Activity
Go through the records below and copy out every line holding "will".

[Collected data entries]
------------------------

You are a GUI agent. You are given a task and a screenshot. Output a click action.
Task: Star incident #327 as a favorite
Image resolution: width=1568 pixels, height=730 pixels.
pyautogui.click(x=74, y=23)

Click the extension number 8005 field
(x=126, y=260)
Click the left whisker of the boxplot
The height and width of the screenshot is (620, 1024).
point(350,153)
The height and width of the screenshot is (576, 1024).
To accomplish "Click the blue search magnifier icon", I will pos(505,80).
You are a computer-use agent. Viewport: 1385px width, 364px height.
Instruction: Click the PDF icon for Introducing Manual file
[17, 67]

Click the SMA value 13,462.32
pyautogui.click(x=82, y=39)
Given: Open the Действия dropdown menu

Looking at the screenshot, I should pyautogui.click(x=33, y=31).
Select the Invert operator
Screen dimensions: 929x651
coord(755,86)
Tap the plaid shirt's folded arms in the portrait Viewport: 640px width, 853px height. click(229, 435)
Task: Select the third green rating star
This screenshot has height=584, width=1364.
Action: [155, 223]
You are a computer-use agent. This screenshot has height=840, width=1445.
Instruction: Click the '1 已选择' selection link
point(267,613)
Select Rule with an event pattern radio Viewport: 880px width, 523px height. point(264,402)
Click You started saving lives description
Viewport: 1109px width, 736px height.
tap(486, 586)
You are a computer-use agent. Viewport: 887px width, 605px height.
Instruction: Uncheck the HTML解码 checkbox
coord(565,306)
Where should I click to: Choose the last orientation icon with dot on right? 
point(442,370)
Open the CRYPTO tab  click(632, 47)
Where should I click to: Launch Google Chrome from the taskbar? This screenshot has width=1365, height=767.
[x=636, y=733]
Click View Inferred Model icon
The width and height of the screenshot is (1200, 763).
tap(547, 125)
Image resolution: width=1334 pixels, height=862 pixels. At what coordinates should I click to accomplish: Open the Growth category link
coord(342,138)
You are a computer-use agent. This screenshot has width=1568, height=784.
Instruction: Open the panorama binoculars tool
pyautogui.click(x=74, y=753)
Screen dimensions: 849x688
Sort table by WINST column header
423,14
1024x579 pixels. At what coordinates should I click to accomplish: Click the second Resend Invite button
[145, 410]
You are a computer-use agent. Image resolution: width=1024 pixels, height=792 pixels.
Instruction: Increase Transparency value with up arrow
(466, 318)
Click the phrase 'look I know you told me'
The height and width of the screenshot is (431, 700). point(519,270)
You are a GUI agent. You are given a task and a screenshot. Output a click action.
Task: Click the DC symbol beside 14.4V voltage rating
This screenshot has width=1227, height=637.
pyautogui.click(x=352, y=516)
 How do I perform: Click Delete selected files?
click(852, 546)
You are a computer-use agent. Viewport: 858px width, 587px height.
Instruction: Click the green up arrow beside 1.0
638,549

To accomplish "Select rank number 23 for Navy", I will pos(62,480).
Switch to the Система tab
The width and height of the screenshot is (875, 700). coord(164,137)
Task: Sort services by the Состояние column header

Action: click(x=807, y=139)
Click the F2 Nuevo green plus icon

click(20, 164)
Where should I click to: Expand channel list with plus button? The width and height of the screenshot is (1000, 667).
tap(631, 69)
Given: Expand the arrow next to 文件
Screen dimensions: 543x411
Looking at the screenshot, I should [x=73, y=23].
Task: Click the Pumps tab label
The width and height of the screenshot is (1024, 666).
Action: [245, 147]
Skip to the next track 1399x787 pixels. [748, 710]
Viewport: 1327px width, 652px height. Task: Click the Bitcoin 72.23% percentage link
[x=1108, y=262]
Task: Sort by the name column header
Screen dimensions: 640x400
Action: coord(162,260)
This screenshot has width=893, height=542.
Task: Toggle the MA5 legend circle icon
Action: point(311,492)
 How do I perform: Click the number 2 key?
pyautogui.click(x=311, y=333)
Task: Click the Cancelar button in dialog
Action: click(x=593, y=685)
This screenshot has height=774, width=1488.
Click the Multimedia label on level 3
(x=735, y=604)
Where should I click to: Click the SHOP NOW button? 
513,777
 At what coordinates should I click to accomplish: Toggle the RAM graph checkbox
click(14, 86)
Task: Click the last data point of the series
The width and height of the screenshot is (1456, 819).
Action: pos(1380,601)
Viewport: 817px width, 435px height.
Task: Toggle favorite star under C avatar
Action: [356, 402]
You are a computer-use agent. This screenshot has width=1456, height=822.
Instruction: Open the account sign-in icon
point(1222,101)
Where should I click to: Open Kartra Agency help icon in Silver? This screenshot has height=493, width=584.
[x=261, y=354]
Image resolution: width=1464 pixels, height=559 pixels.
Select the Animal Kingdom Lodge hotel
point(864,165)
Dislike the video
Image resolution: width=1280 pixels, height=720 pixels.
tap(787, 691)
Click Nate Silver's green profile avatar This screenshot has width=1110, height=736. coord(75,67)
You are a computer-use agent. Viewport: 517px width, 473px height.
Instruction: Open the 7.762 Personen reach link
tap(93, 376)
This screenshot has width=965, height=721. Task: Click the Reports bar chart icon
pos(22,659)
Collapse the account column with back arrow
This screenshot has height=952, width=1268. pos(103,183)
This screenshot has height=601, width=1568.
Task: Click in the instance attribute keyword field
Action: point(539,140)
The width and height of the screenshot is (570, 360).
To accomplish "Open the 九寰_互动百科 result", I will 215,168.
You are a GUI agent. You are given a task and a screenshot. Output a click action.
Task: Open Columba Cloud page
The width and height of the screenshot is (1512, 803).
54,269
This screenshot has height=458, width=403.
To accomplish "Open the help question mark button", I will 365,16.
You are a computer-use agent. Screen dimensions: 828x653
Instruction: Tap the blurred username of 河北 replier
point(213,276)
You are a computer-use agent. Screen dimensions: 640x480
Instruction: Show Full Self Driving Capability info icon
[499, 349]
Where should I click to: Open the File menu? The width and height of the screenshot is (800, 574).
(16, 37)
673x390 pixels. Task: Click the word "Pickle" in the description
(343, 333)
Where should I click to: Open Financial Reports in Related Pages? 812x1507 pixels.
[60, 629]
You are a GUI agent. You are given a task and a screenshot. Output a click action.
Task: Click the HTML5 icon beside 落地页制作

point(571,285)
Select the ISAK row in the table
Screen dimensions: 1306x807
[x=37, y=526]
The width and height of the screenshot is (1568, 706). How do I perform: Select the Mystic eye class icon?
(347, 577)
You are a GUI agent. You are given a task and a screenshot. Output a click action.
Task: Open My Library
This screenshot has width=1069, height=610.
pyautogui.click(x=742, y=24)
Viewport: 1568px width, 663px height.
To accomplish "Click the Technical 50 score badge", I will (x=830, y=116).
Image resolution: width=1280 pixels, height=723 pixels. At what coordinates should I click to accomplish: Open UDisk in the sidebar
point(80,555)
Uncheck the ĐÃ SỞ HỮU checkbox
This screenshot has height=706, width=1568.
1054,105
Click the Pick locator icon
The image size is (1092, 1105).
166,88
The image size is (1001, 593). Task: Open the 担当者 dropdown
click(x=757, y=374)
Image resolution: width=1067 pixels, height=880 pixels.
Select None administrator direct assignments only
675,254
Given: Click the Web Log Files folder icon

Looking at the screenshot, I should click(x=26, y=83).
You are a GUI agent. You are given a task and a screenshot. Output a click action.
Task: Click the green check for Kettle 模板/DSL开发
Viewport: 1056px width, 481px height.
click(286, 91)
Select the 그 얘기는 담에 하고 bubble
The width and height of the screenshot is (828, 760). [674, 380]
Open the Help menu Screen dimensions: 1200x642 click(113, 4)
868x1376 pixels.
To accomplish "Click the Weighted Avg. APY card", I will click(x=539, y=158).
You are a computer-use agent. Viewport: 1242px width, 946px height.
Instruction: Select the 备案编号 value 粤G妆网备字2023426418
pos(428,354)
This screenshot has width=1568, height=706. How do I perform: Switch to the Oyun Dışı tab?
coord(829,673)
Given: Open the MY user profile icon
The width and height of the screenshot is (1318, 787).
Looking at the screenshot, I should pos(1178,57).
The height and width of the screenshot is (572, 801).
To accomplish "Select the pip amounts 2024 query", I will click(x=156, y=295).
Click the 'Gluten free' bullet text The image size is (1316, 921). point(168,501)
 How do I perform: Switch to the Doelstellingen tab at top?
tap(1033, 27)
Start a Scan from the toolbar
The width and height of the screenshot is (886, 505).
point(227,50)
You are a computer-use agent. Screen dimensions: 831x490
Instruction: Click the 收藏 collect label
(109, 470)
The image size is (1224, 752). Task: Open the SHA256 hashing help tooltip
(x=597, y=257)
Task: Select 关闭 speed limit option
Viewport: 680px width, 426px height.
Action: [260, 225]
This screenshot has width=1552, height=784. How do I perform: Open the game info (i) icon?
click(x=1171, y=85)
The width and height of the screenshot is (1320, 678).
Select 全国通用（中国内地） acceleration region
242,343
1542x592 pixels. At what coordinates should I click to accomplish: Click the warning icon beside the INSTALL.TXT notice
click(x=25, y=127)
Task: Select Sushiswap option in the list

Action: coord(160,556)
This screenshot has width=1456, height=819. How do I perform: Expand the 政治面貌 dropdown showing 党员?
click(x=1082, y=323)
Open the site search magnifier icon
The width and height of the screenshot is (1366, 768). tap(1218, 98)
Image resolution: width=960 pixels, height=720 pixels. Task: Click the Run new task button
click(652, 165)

------------------------

Answer section
To accomplish "Click the blue search magnifier icon", I will pos(505,80).
To accomplish "Select rank number 23 for Navy", I will pos(62,480).
To accomplish "Open the 九寰_互动百科 result", I will 215,168.
To accomplish "Open the help question mark button", I will 365,16.
To accomplish "Click the Technical 50 score badge", I will (x=830, y=116).
To accomplish "Click the Weighted Avg. APY card", I will click(x=539, y=158).
To accomplish "Select the pip amounts 2024 query", I will click(x=156, y=295).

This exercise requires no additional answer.